Aujourd’hui, Colette Lafrance ne ressent aucune colère envers le destin, mais plutôt une profonde reconnaissance envers «ses deux sauveteurs» et la vie qui se poursuit. Pour Simon, la culpabilité de ne pas avoir pu sauver plus de résidents l’habite toujours. «On essaie de focaliser sur le positif.»
BLESSURES DE L'ÂME
Les plaies sont toujours vives. «Vous êtes des héros. On a tous été marqués au fer rouge, c’est dans notre cœur. On n’y peut rien. Mais on doit se souvenir de vous, c’est vous autres qui nous avez sauvés, qui m’avez ramassée. Vous êtes tellement de bonnes personnes», lui répond Mme Lafrance.
Loin de chez eux, ils sont revenus près du Havre, écouter Colette Lafrance, son histoire, leur histoire. Trois destins, à jamais liés. Elle est la première qu’ils ont sauvée. Lundi, ils ont écouté, ils se sont ouverts à elle aussi. Les yeux parfois rougis par l’émotion, ils ont parlé, un peu. Ils se sont confiés à elle. Colette Lafrance a écouté. Elle a posé un regard bienveillant sur eux. Elle sait. Ces trois-là sont unis à jamais, ce sont des survivants.

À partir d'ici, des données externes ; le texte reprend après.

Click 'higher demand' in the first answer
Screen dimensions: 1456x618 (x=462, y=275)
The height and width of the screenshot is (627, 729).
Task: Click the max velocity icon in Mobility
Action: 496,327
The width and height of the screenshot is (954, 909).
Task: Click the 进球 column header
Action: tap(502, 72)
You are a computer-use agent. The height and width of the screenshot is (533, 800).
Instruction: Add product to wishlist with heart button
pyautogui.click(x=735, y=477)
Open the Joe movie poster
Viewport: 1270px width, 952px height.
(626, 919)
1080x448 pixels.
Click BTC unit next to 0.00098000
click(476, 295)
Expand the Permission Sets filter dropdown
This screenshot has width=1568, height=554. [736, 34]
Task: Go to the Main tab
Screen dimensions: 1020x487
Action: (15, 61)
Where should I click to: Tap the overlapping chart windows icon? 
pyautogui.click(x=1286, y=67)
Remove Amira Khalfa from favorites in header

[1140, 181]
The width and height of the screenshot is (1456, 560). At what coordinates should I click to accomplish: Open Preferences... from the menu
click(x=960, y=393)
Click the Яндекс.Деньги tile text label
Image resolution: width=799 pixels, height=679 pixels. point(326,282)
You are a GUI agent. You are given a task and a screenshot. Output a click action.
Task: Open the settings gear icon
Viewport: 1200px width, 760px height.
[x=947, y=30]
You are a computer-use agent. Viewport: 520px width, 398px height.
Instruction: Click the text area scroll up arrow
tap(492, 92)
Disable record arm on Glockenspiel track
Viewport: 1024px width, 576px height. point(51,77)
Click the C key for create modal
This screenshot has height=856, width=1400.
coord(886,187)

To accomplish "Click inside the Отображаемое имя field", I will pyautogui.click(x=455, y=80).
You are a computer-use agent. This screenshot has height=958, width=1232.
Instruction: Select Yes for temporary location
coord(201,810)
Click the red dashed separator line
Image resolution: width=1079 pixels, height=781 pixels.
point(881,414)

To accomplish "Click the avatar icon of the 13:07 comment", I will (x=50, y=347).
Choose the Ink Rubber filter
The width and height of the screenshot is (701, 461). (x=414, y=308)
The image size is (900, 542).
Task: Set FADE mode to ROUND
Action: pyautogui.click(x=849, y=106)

Ces deux hommes, comme d’autres policiers, pompiers, paramédics, simples citoyens, ont vécu l’enfer cette nuit du 23 janvier. Ils l’ont traversé pour lui arracher quelques vies. Des héros portant aujourd’hui encore le fardeau d’en avoir trop vu. Et malgré tout, Pascal-Éric D’Amours et Simon Dufour sont là, pour protéger et servir. Lundi, ils rencontraient Colette Lafrance qui tenait tant à leur dire... merci.
Une dame toute menue qui au beau milieu du brasier a confronté sa peur, qui s’est battue pour rester en vie. En se laissant tomber de son balcon, puis en faisant confiance à ses deux sauveteurs qui l'ont ensuite attrapée, ce petit brin de femme au courage immense a tenu la main de ses deux héros en s'accrochant à la vie. Cinq ans et demi plus tard, elle reprenait ces mêmes mains, meurtries, pour leur retirer un peu de ce lourd fardeau.
Parce qu’après la nuit d’horreur, après les cris... Il reste la vie.